I almost forgot - I think the whole issue of atheist community and whether or not there is one to be a fascinating topic. It is hard for me to imagine sometimes that a group of people who may have little in common but for their lack of belief in gods form a community. However, then I think about the experience we share of being members of America's most hated minority group. No easy answers but lots of questions that need asking.

The Alpha said...

Your post reminds me of a quote I heard before: "Herding atheists is like herding cats." We're tend to be very independent minded and the only thing we share in common is a lack of belief. It's kind of like saying non-astronomers have something in common.

David W. said...

infidel: "maybe it's an outgrowth of the cultural preoccupation with spectator sports which always have two opposing teams?"

Interesting! Or maybe they're both rooted in some kind of inate tendency to simplify options in order to make decision-making speed faster.

vjack/Alpha: That is a good question, isn't it? Are we a community or not? When the commonality is a lack of something specific, it doesn't necessarily mean there is anything in common. (I really like your non-astronomer example, Alpha)

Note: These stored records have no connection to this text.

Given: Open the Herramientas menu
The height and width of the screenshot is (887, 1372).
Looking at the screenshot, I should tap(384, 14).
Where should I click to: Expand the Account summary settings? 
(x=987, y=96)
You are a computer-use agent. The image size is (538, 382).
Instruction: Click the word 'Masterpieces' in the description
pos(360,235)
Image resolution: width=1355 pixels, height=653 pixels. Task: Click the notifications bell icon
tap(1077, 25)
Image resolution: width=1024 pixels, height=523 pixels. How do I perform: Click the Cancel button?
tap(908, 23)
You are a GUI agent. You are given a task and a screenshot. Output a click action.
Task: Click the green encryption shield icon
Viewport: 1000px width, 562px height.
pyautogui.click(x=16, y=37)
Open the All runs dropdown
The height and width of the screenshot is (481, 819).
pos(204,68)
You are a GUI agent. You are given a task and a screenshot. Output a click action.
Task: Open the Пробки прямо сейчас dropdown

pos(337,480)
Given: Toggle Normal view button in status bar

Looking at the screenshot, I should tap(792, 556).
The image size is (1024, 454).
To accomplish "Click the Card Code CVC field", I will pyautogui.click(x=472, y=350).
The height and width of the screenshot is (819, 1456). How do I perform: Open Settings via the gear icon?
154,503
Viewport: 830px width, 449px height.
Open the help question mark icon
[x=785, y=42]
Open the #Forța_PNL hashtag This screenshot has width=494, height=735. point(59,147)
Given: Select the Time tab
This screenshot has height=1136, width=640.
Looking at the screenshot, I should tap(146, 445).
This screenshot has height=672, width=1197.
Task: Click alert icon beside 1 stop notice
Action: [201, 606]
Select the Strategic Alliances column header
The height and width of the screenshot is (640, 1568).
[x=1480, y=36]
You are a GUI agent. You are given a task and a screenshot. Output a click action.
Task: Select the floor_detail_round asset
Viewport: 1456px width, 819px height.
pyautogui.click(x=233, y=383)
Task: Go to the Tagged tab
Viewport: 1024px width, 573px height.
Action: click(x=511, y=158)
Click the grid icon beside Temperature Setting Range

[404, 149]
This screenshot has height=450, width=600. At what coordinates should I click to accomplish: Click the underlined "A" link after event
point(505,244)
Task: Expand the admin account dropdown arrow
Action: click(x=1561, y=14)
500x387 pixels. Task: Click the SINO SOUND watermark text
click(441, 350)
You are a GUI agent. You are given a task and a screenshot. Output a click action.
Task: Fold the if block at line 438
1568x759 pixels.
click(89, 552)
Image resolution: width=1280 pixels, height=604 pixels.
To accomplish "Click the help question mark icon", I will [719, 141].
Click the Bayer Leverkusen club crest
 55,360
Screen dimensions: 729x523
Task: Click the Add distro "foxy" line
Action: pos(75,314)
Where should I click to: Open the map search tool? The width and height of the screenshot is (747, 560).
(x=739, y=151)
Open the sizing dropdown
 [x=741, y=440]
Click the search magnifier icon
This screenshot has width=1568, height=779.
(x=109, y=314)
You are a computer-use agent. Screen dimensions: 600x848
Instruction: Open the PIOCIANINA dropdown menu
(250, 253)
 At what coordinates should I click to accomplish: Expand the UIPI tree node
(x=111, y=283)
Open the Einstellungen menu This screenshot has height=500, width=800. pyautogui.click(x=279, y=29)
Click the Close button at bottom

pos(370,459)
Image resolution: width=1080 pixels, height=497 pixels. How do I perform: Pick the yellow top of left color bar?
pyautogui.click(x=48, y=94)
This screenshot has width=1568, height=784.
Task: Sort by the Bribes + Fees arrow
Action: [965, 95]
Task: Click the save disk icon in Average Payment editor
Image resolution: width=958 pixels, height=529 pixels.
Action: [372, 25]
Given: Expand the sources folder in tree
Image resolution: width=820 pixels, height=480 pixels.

vjack nailed it. While we don't have anything in common intrinsically, we have had commonality thrust upon us in the form of discrimination, mistrust, etc.

Jude said...

A long time ago, maybe in 1999, I joined an atheist group at Yahoo or MSN, but was dunned out of the group because I wasn't totally opposed to everything about Christianity. That's when I learned that I am an atheist alone. The atheist blogs I subscribe to give me more of a feeling of community than the atheist groups did, and I enjoy running into an occasional atheist in real life, but I never can think of us as a community since that early group experience. Since I'm not following a religion with tenets and rules, my atheism is bound to be different from yours. That's perfectly fine.